From a dispassionate raw numbers perspective, the trillion-dollar US military is the ideal antagonist for a real-world first-person shooter of Battlefield’s scale. Look at all the hardware the Pentagon has at its disposal. Missile silos in everybody’s backyard; submarines and carriers just sort of hanging out near distant shorelines, keeping tabs on the shipping. Bunker-buster bombs that can touch the Earth’s core. The absolute most cinematic tactical headgear, all padding and antennae and wraparound shades. Helicopters like they’re going out of fashion. The world’s second largest army by headcount.
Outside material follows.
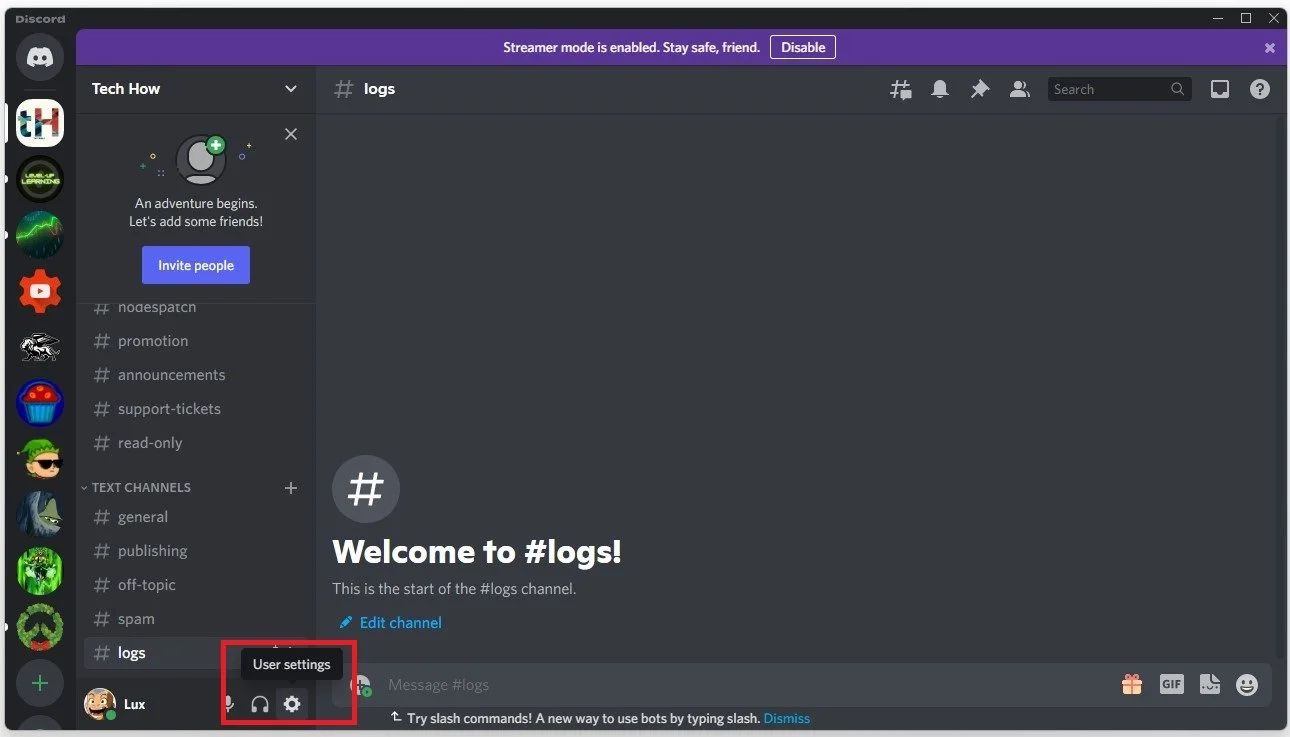Open the Nitro gift menu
The irony of Battlefield 6’s choice of a PMC as villain is that a substantial proportion of real-life PMCs consist of former members of the US military. I’d like to think the developers will get round to exploring that, but the vibe in trailers is more red-blooded outrage at this latest eruption of the Wrong Kind Of Capitalism.
We already know that the USA is a rich repository of potential FPS levels. As Battlefield 6’s trailers make plane, this is a country made up of iconic locations, like the Grand Canyon and Disneyland – a whole continent’s worth of storied backdrops that have been advertised worldwide in movie after movie and, indeed, explored in any number of big budget FPS campaigns, but generally from the perspective of the defending side.
Contemplating the idea of a blockbuster military FPS with the US armed forces as enemy is intriguingly jarring, in that it exposes how much blockbuster shooters rely structurally on the concept of a global war machine. The rapid shifts of time and place you find in Call of Duty and Battlefield campaigns are predicated on infrastructure that can synchronise its parts across thousands of miles. Only a superpower can maintain the gritty surrealism of shoot-outs in which you get a new weapon or gadget every other minute, and call in airstrikes like you’re opening bags of chips.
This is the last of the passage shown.